Самодельный фартук-полотенце выпал из его пальцев и накрыл худые ноги в темных джинсах.
Вытянув руку, чтобы остановить возможные возражения, Миранда быстро проговорила:
— Понимаете, у моей мамы было так заведено. Повар готовил для работников, а она обслуживала семью. Мне хотелось бы последовать ее примеру.
— В чем дело, миссис Сайкс, неужто вы боитесь есть мою еду?
— Ну что вы, Хрустик, уверена, что вы прекрасно готовите. — Она сглотнула, как будто боялась подавиться своим враньем. — Просто растущему организму требуется совсем другая пища, чем людям физического труда — тем, кто работает на ранчо.
Хрустик покачал головой и недоверчиво присвистнул.
— Есть и еще причина, почему я хочу готовить для детей отдельно. Мне кажется, очень важно, чтобы мы ели вместе, в гостиной, как настоящая семья. Вы наверняка понимаете, что это просто необходимо.
— Если он не понимает, то понимаю я, — сказал Броди, входя на кухню с кофейной чашкой в руках. — Мне эта идея нравится.
Он обращался только к ней, словно они были на кухне одни. А его глаза с такой пронизывающей силой впились в ее лицо, что она готова была поверить, что они и впрямь одни в целом свете.
Только она и Броди. Миранде пришлось взять себя в руки, чтобы не дрогнуть перед мужем, который с утра выглядел дьявольски привлекательным. Она нервно потерла гусиную кожу на руках. Мешковатая рубаха неуклюже оттопыривалась у нее на талии и бедрах.
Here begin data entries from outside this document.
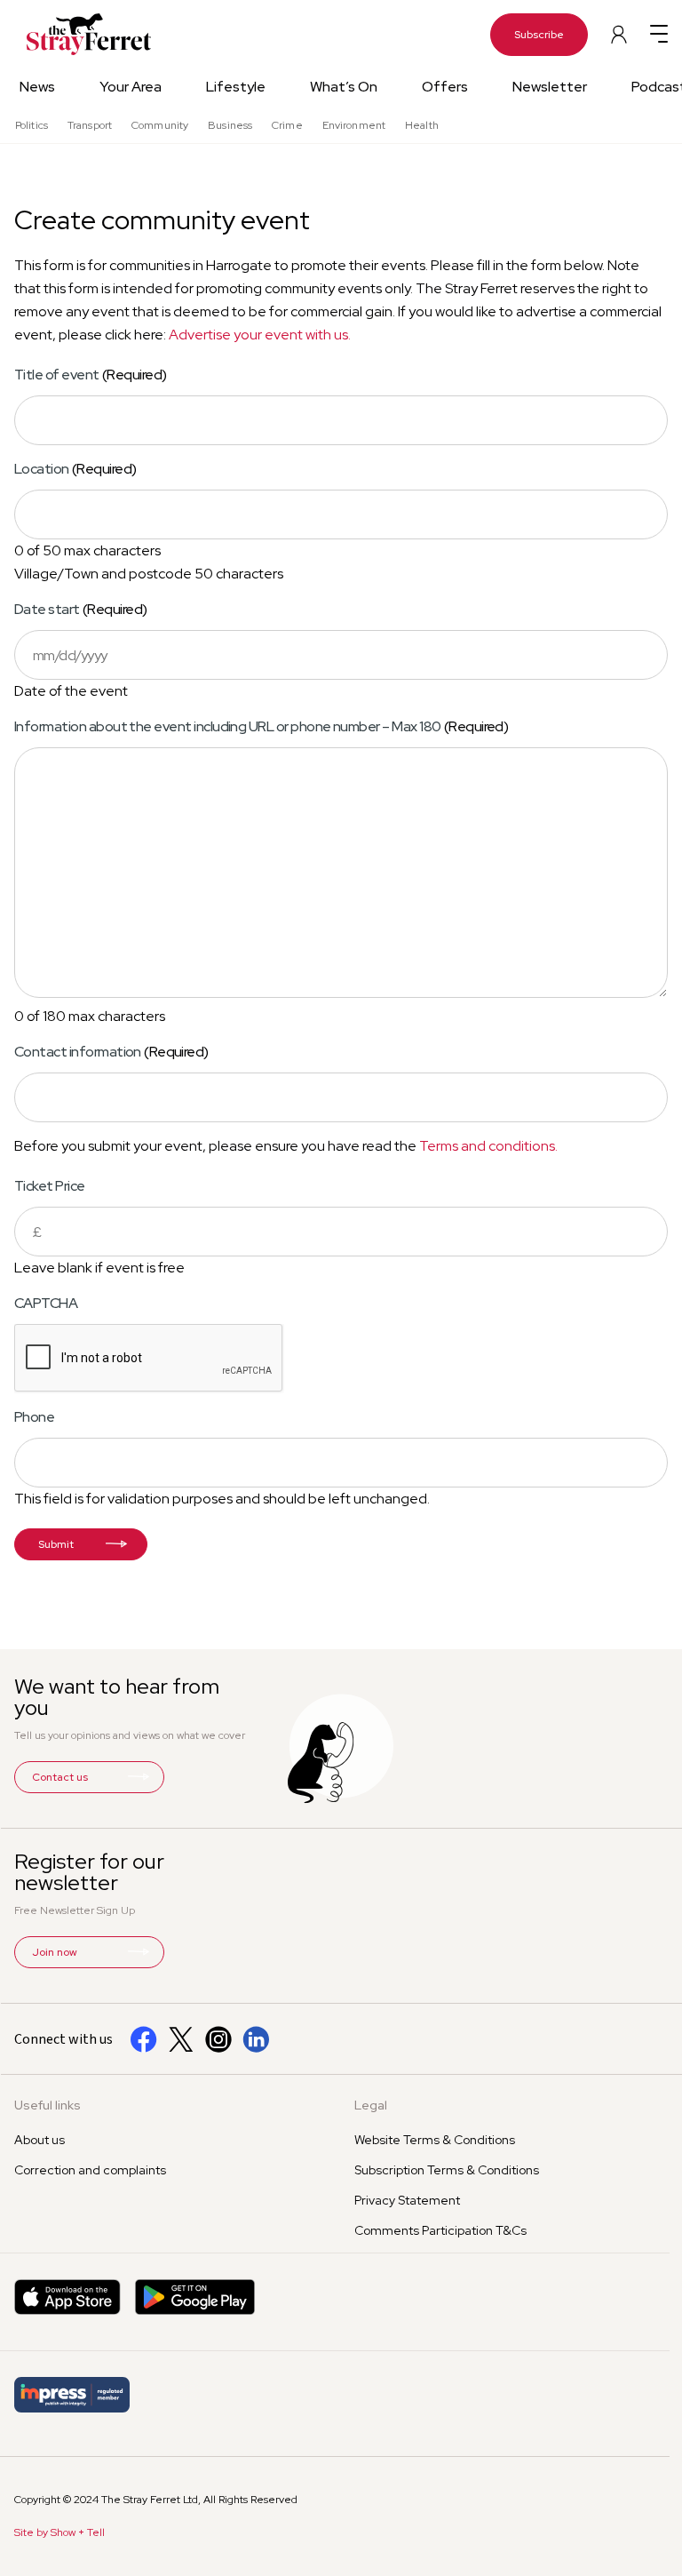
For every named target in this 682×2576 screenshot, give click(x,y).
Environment (353, 125)
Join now (54, 1952)
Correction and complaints (90, 2170)
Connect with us (63, 2039)
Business (230, 125)
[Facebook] (144, 2039)
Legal (370, 2105)
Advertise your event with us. (260, 334)
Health (422, 125)
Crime (287, 125)
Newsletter (549, 86)
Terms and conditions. (488, 1145)
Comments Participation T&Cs (440, 2230)
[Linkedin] (255, 2039)
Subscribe (539, 35)
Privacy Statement (407, 2200)
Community (159, 125)
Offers (445, 86)
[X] (181, 2039)
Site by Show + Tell (59, 2532)
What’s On (343, 86)
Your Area (130, 86)
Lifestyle (236, 86)
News (37, 86)
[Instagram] (218, 2039)
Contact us (60, 1777)
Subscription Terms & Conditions (446, 2170)
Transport (89, 125)
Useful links (47, 2105)
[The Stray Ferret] (71, 34)
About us (39, 2140)
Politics (31, 125)
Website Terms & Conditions (434, 2140)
Броди в молчаливом приветствии склонил голову. Солнечные лучи подчеркнули густое золото волос, заиграли на белоснежной рубашке. На загорелом до бронзового оттенка лице его губы казались чуть светлее, а зубы, когда он улыбнулся Миранде, ослепили ее бриллиантовой вспышкой.
— Я придумал, миссис Сайкс.
Миранда не знала, радоваться ей или злиться на то, что Хрустик отвлек ее внимание от Броди.
— Что придумали, Хрустик? — Она как можно более небрежным жестом откинула волосы.
— Почему бы мне не готовить для всех, но накрывать вам в гостиной, а? — Он упрямо выдвинул вперед подбородок.
Миранда бросила на Броди быстрый взгляд с мольбой о помощи.
Броди, хмыкнув, тут же вмешался:
— Да потому, старый упрямец, что я пробовал ее еду и пробовал твою. И я тебе заявляю, что готовить для детей будет она.
Старик выпятил нижнюю губу и захлопал глазами — грустными, как у одинокого щенка под дождем.